| QUESTIONS ON THE MATERIAL |
1. Answer each question from the FCA warning text.
(a) How many self-directed investors took part in the research?
(b) Which US game retailer is named as a firm whose share price traders tried to affect through social media?
(c) What is Sheldon Mills's role at the FCA?
2. Write the next part of the article on the FCA's warning about young investors, starting after its final paragraph.
*** Opening of TEXT SECTION ***
The UK’s financial regulator has fired a warning over the phenomenon of young investors playing in what it sees as high-risk areas such as cryptocurrencies and foreign exchange. The Financial Conduct Authority’s message comes after markets were roiled this year by traders using social media platforms to affect share prices in firms such as the US game retailer GameStop.

Research conducted among 517 self-directed investors from 18 August 2020 to 20 January 2021 found that “there is a new, younger, more diverse group of consumers getting involved in higher risk investments, potentially prompted in part by the accessibility offered by new investment apps.”

“There is evidence that these higher-risk products may not always be suitable for these consumers’ needs as nearly two thirds (59 per cent) claim that a significant investment loss would have a fundamental impact on their current or future lifestyle,” the Financial Conduct Authority said yesterday.

The study said that for many investors, emotions and feelings such as enjoying the thrill of investing, and social factors like the status that comes from a sense of ownership in the companies they invest in, were key reasons behind their decisions to invest. 

“This is particularly true for those investing in high-risk products for whom the challenge, competition and novelty are more important than conventional, more functional reasons for investing like wanting to make their money work harder or save for their retirement,” it said.

“Much of the consumer investments market meets consumers’ needs. But we are worried that some investors are being tempted - often through online adverts or high-pressure sales tactics - into buying higher-risk products that are very unlikely to be suitable for them,” Sheldon Mills, executive director, consumer and competition at the FCA, said.
*** Close of TEXT SECTION ***
*** Opening of INFORMATION GIVEN ***
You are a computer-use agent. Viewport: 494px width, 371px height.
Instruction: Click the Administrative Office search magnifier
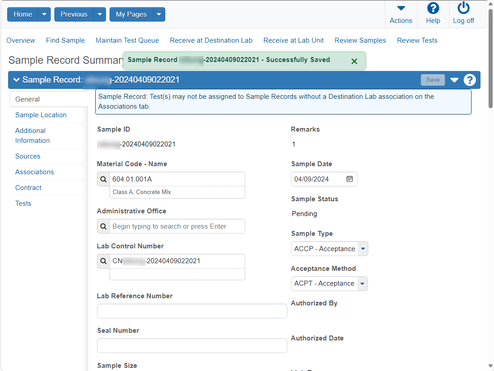(103, 226)
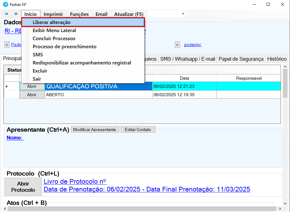Image resolution: width=290 pixels, height=212 pixels.
Task: Click the blue forward arrow icon
Action: 16,14
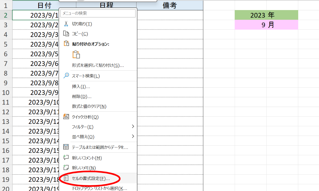
Task: Click the table data range icon
Action: (x=66, y=147)
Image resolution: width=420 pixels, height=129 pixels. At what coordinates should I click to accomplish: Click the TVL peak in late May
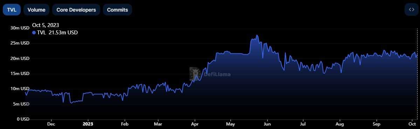(x=257, y=35)
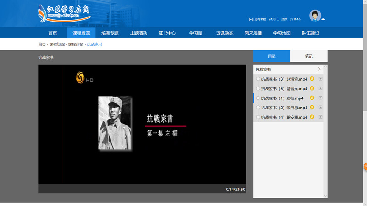Click the video frame showing 抗戰家書
367x206 pixels.
point(142,124)
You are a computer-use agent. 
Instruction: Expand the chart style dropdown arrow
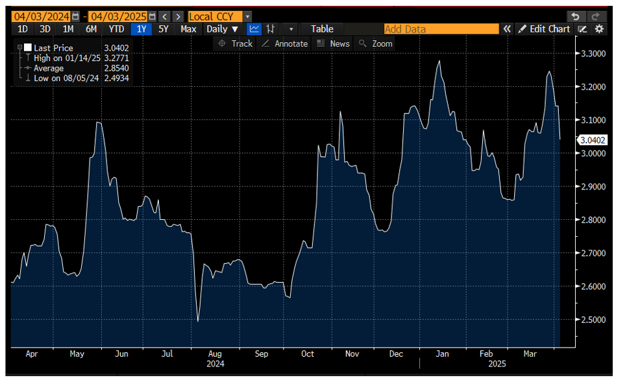[x=290, y=29]
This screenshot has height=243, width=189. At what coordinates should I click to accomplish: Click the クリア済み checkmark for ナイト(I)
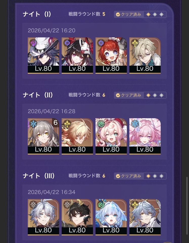[x=118, y=14]
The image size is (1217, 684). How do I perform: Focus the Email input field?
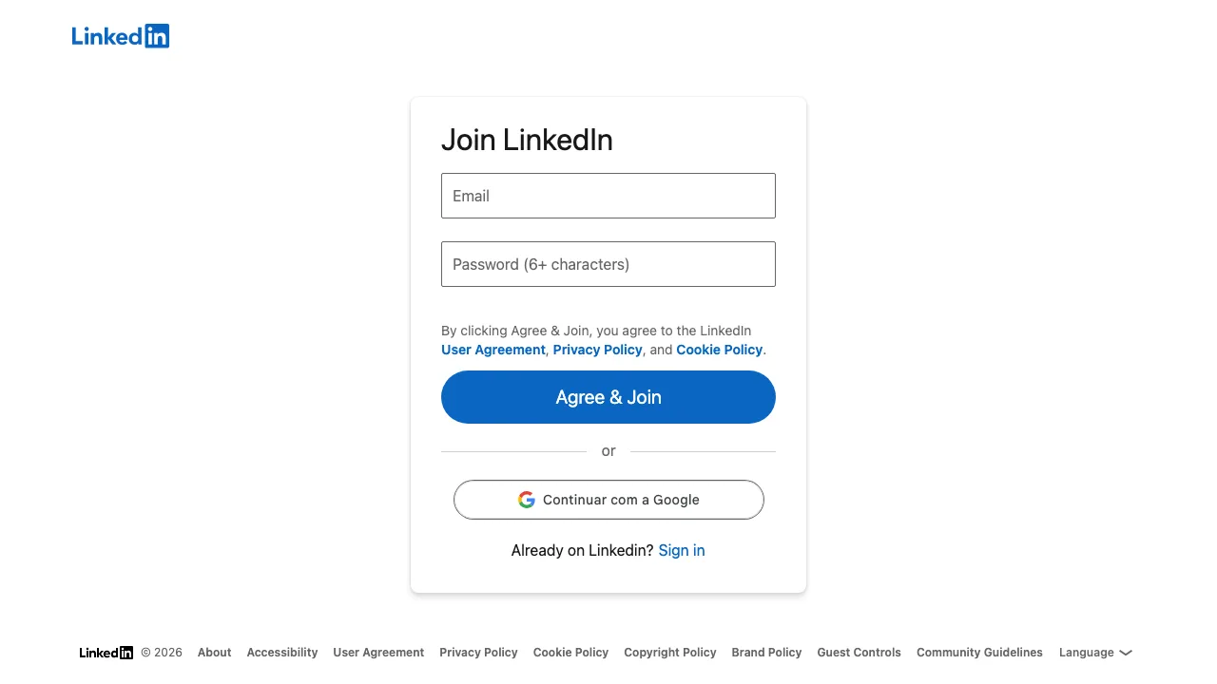tap(609, 196)
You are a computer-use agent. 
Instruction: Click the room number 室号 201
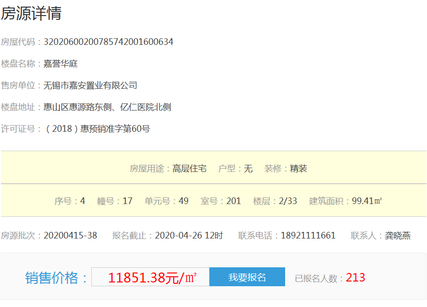tap(234, 201)
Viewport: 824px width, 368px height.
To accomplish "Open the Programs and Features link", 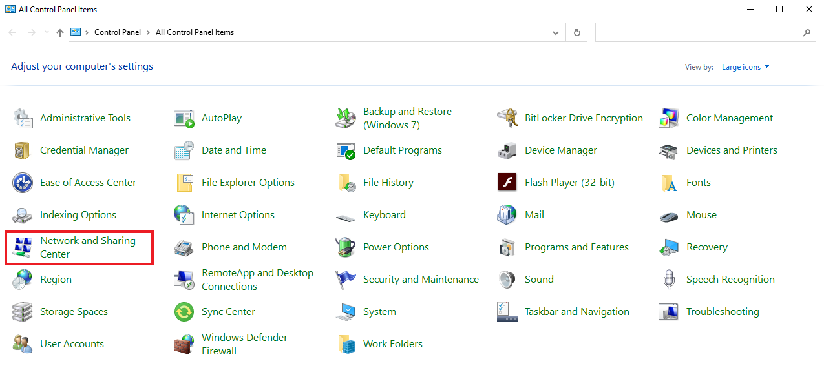I will pos(576,247).
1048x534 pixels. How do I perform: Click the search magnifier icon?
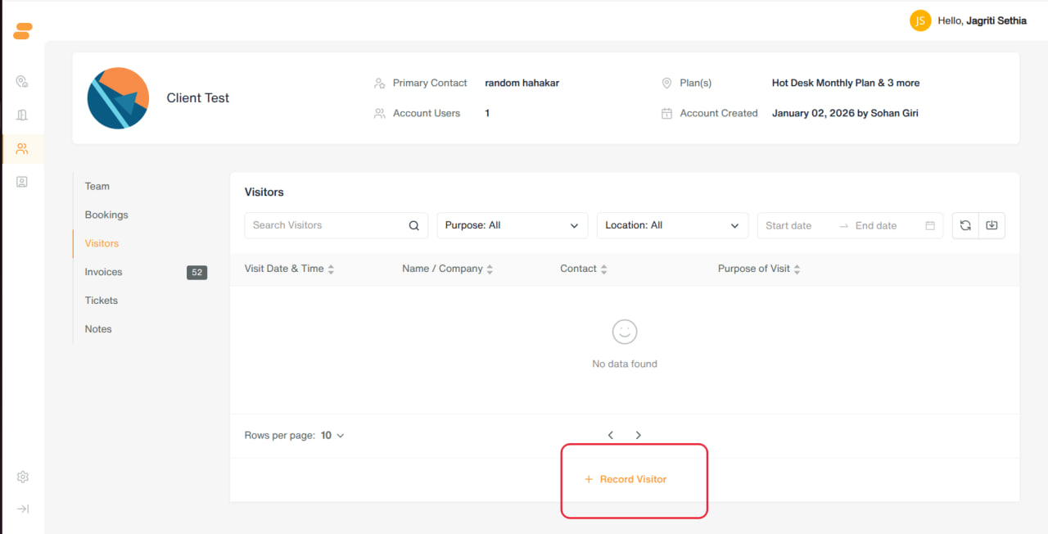pos(414,225)
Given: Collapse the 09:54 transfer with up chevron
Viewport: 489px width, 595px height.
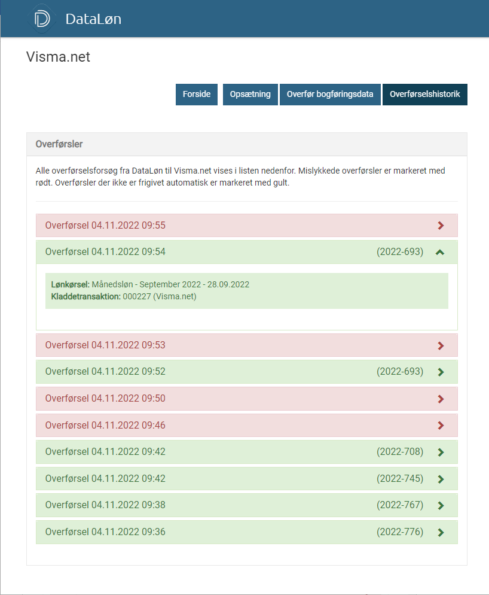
*** Close of INFORMATION GIVEN ***
| ANSWERS TO THE EXERCISE |
1.
(a) 517
(b) GameStop
(c) Executive director, consumer and competition

2.
The study found that investors often have high confidence and “claimed knowledge.” However, it also shows a lack of awareness and/or belief in the risks of investing, with more than four in 10 not viewing “losing some money” as one of the risks of investing, even though as with most investments their whole capital is at risk.

“Investments have never been more accessible, and retail investors can buy and sell securities, including complex options and derivative contracts, at the click of a button. This has exposed young people to risks like never before, with two thirds of young people surveyed saying that a significant investment loss would fundamentally impact their current or future lifestyle,” Heather Owen, financial planner at Quilter Private Client Advisers, said.

Holly Mackay, chief executive of Boring Money, a platform providing information and data for retail investors, said: “Almost one million new investors started investing in 2020. Many of these first-time investors were accruing extra cash during the pandemic and spotted an opportunity to invest during a choppy year for financial markets.”

“However history tells us that new investors in bull markets can suffer from lack of diversification, backing high-risk investments as opposed to more pedestrian choices,” Mackay added.